⟨

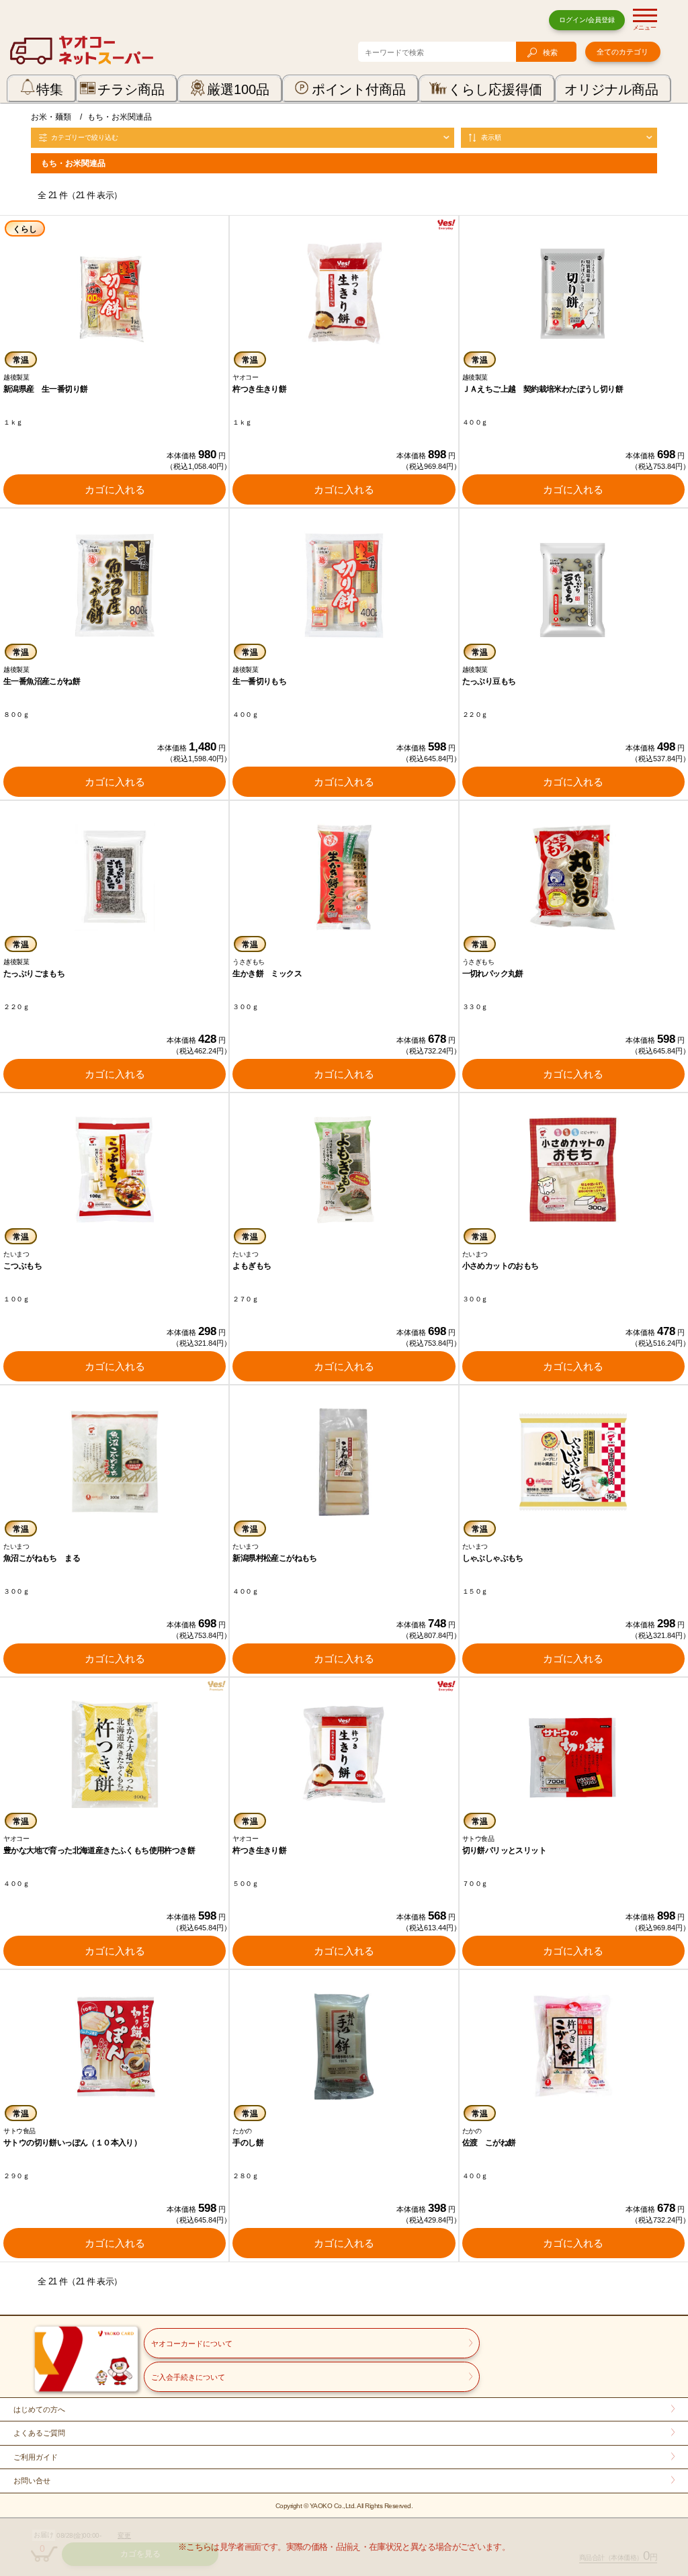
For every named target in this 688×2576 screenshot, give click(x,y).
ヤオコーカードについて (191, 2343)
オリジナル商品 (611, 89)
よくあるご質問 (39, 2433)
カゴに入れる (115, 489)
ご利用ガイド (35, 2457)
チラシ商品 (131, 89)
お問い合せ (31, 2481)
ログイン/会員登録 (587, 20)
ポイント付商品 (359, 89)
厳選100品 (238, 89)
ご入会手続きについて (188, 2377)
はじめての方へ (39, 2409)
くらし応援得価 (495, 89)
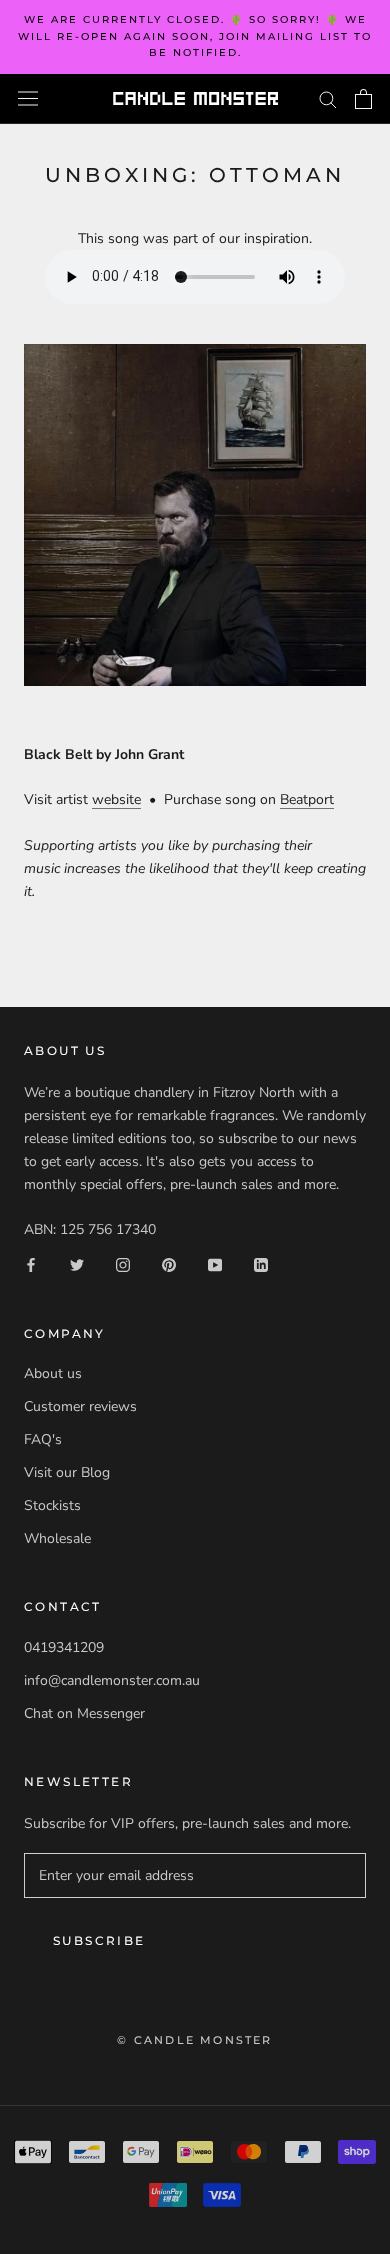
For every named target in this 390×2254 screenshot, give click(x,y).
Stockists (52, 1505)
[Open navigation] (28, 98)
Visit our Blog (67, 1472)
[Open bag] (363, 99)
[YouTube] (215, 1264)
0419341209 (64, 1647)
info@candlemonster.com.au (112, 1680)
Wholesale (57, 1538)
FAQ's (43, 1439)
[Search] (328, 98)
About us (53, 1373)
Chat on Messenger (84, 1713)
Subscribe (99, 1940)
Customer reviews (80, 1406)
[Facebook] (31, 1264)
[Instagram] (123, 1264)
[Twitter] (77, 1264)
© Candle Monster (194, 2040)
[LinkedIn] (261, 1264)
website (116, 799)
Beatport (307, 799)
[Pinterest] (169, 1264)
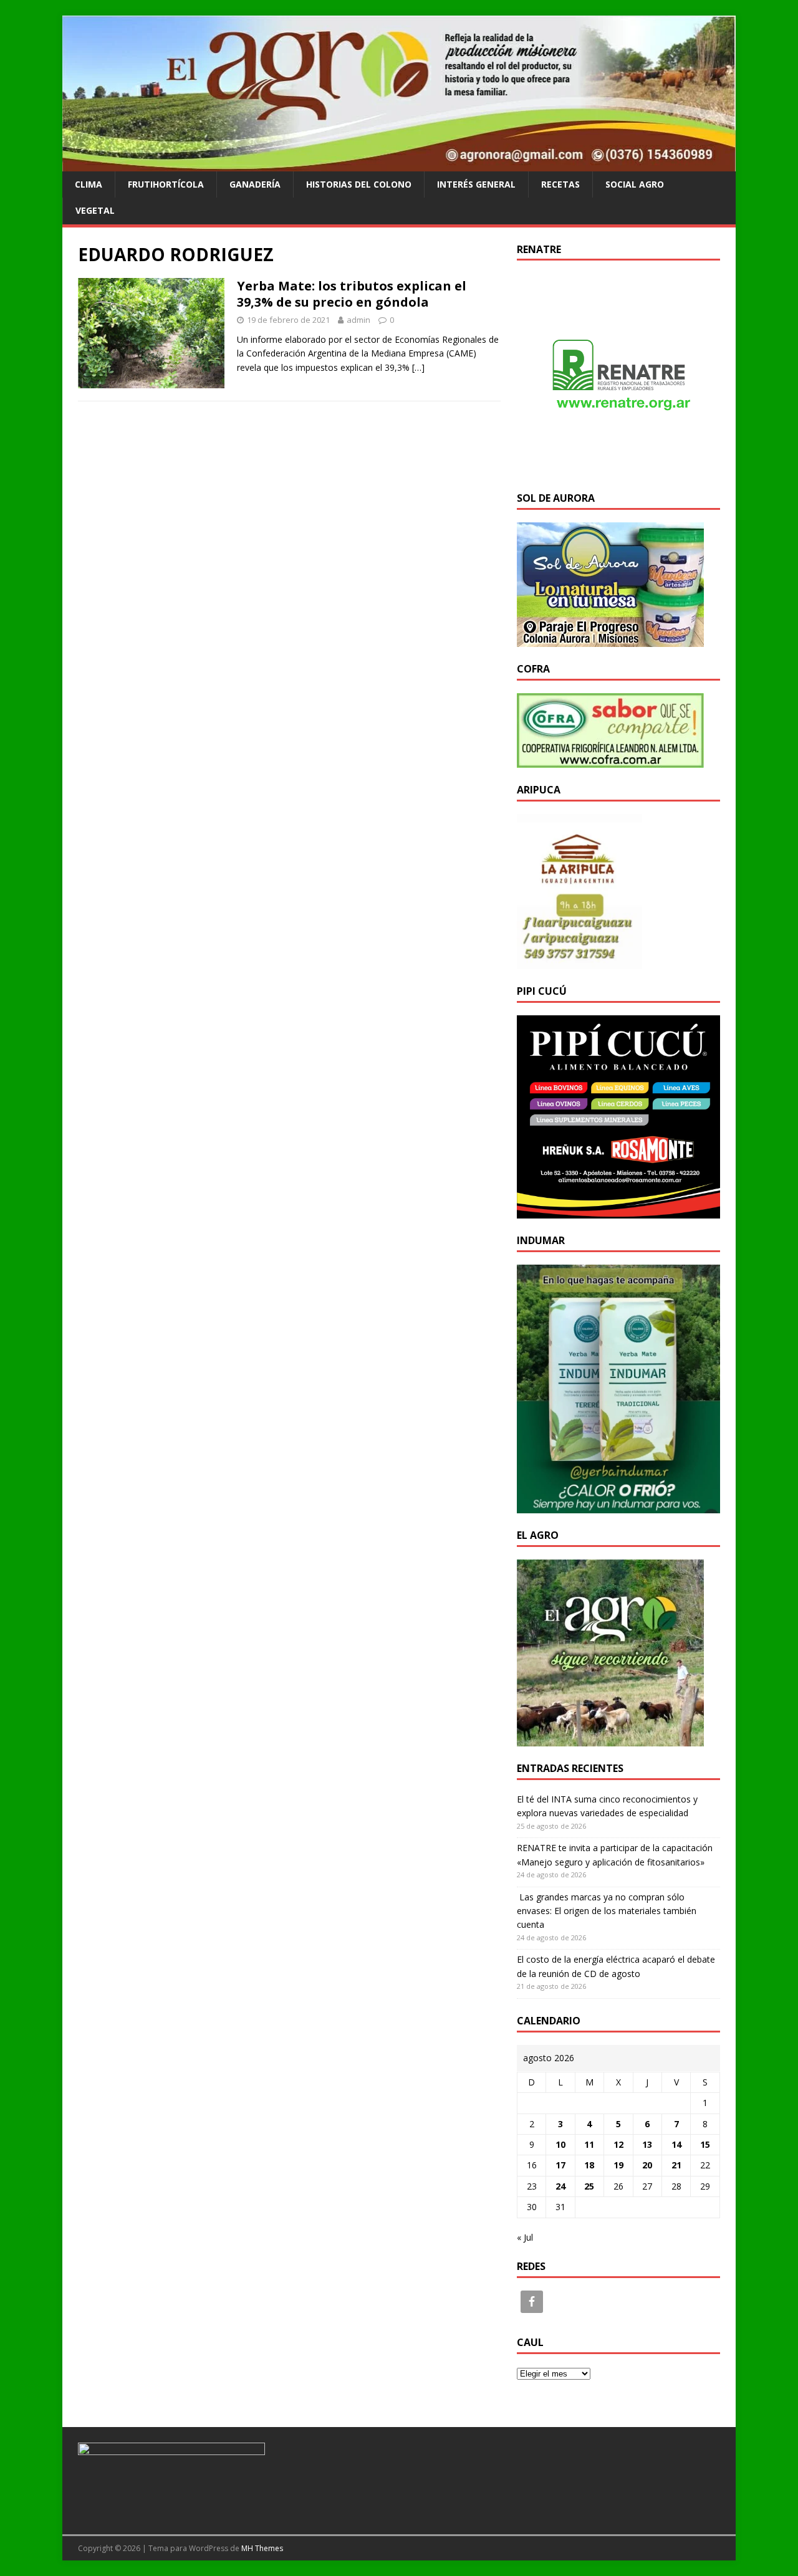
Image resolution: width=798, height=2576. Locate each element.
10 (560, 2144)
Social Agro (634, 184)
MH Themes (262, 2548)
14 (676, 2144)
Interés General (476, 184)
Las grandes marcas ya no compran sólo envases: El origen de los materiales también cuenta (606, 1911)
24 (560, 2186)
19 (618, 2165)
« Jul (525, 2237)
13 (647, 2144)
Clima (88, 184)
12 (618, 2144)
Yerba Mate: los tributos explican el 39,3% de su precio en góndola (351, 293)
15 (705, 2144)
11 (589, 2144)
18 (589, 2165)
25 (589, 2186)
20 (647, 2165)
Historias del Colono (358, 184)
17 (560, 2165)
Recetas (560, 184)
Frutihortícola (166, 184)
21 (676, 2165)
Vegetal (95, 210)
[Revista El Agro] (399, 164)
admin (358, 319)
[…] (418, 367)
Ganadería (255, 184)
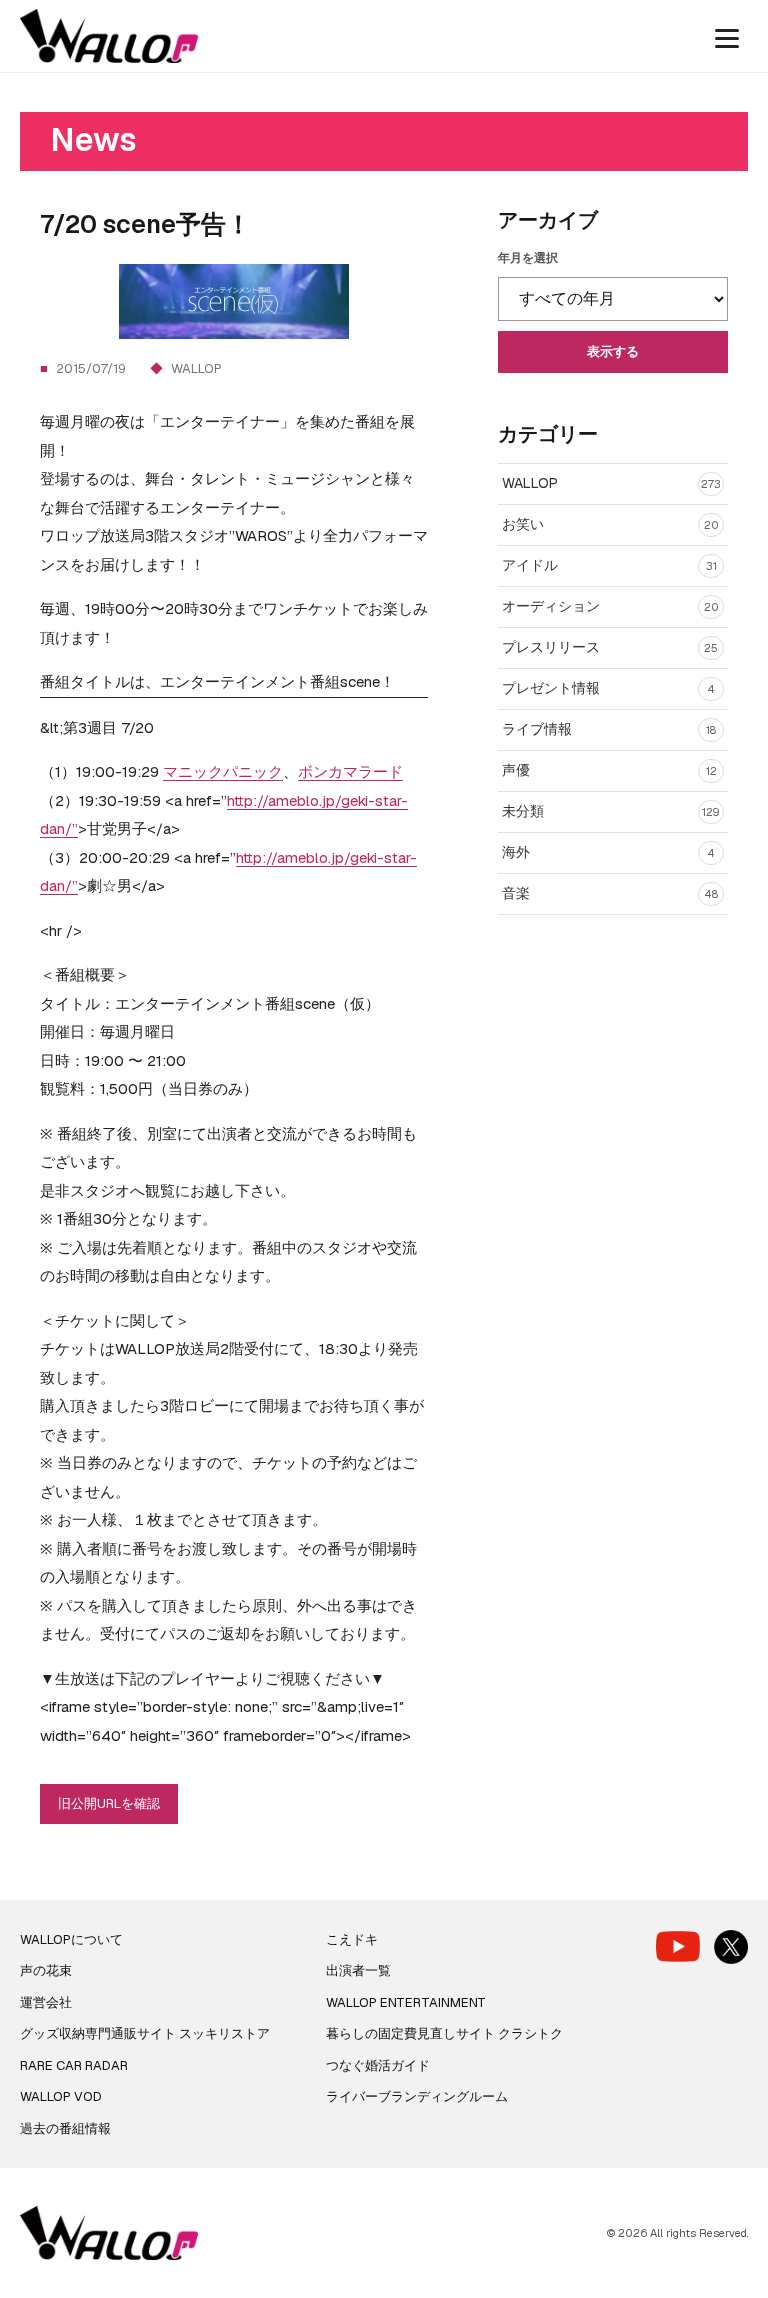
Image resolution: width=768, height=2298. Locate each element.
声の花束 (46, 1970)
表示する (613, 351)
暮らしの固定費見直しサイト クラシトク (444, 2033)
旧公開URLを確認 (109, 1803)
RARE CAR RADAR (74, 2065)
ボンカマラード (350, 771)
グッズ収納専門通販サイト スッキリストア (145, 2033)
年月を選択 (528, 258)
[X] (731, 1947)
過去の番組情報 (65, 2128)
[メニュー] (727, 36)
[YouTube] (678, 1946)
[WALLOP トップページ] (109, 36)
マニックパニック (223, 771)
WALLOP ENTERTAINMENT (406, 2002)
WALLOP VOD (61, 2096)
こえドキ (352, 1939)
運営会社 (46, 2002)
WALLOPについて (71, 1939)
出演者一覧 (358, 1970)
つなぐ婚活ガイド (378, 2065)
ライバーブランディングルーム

⟩

→ **WHAT NEEDS TO BE DONE**: Copy the listing word for word, from its first line through the line containing "14 (676, 2144)", leaving out the pictures.

→ **CORRECT ANSWER**:
For every named target in this 688×2576 screenshot, give click(x,y).
ヤオコーカードについて (191, 2343)
オリジナル商品 (611, 89)
よくあるご質問 (39, 2433)
カゴに入れる (115, 489)
ご利用ガイド (35, 2457)
チラシ商品 (131, 89)
お問い合せ (31, 2481)
ログイン/会員登録 (587, 20)
ポイント付商品 (359, 89)
厳選100品 (238, 89)
ご入会手続きについて (188, 2377)
はじめての方へ (39, 2409)
くらし応援得価 (495, 89)
For every named target in this 390×2254 screenshot, give click(x,y).
Stockists (52, 1505)
[Open navigation] (28, 98)
Visit our Blog (67, 1472)
[Open bag] (363, 99)
[YouTube] (215, 1264)
0419341209 (64, 1647)
info@candlemonster.com.au (112, 1680)
Wholesale (57, 1538)
FAQ's (43, 1439)
[Search] (328, 98)
About us (53, 1373)
Chat on Messenger (84, 1713)
Subscribe (99, 1940)
Customer reviews (80, 1406)
[Facebook] (31, 1264)
[Instagram] (123, 1264)
[Twitter] (77, 1264)
© Candle Monster (194, 2040)
[LinkedIn] (261, 1264)
website (116, 799)
Beatport (307, 799)
[Pinterest] (169, 1264)
Image resolution: width=798, height=2576. Locate each element.
10 (560, 2144)
Social Agro (634, 184)
MH Themes (262, 2548)
14 (676, 2144)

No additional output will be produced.